Riot: Slow Cancellation of the Future

Thu, 25.01.2018 -
Sun, 01.04.2018

The Sri Lankan artist Chandraguptha Thenuwara at the “Riot"-exhibitions in Berlin this January!

The Goethe-Institut Sri Lanka is proud to have enabled the presence of the Sri Lankan artist Chandraguptha Thenuwara at the “Riot: Slow Cancellation of the Future” and „Riots: Dissent and Spectres, Control and Ruptures“ in Berlin this January!
Riots: Slow Cancellation of the Future
 
Exhibition: 26.1.-1.4.2018
Location: art.ifa Gallery Berlin
info@ifa.de
http://untietotie.org/#exhibition/chapter4


With John Akomfrah, Chto Delat, Dilip Gaonkar and Liam Mayes, Gauri Gill, Louis Henderson, Satch Hoyt, Jitish Kallat, Karrabing Film Collective, Glenn Ligon, Daniel Joseph Martinez, Natascha Sadr Haghighian, SAHMAT, Chandraguptha Thenuwara and Ala Younis
Curated by Natasha Ginwala
Assistant Curator: Krisztina Hunya 


The riot is an extra-ordinary setting that has played a pivotal role in the permanent confrontation between dissent and power over centuries.

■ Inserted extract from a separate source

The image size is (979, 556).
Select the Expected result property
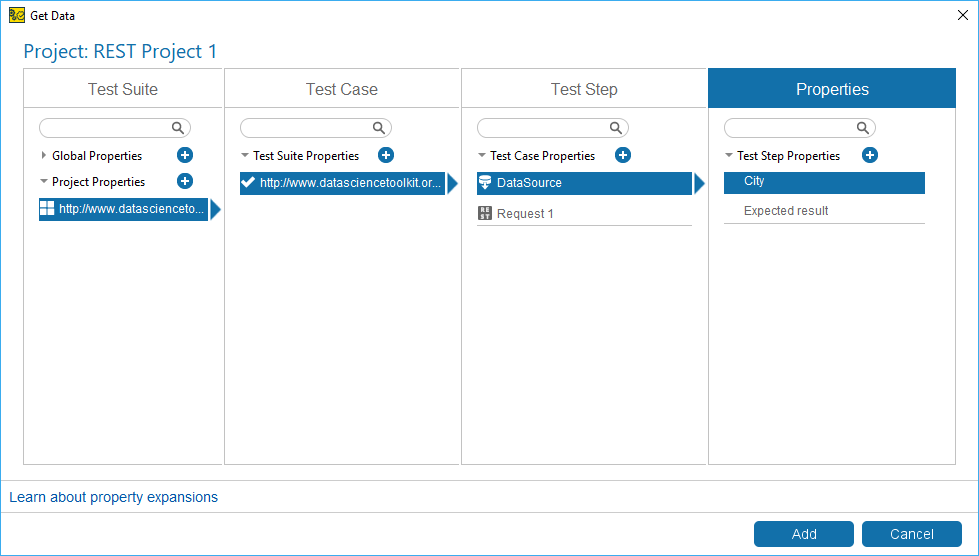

The deeper crises of capitalism, racial violence, and communal tensions have convulsed us into “an age of riots”. As master fictions of the sovereign nation-state implode and hegemonic silencing of the dispossessed only serves to reveal the cracks in governability, the exhibition Riots: Slow Cancellation of the Future brings together artistic works and research positions from across the world in an endeavour to “sense” and chronicle recent riots and uprisings – evoking a phenomenology of the multitude.
 
„Riots: Dissent and Spectres, Control and Ruptures“
Public Programme: 26.1. – 27.1.2018
Location: Acud Macht Neu (Studio)
with Vaginal Davis, Zena Edwards, Nadine El-Enany, Dilip Gaonkar, Dariouche Kechavarzi-Tehrani, Thomas Seibert, Benedict Seymour, Chandraguptha Thenuwara and Ala Younis
Co-curated by Natasha Ginwala, Gal Kirn and Niloufar Tajeri

As a fear of the masses heightens amid communal divides, this public programme rethinks and reframes riots through conversations, performances, and screenings.
How may the revolutionary potential of rioters’ demands be read within the circuits of recent history and contemporary society? We will address how riots inhabit and renegotiate the status quo within global metropoles, while also becoming the testing grounds of militarised urbanism targeting vulnerable and racialised groups.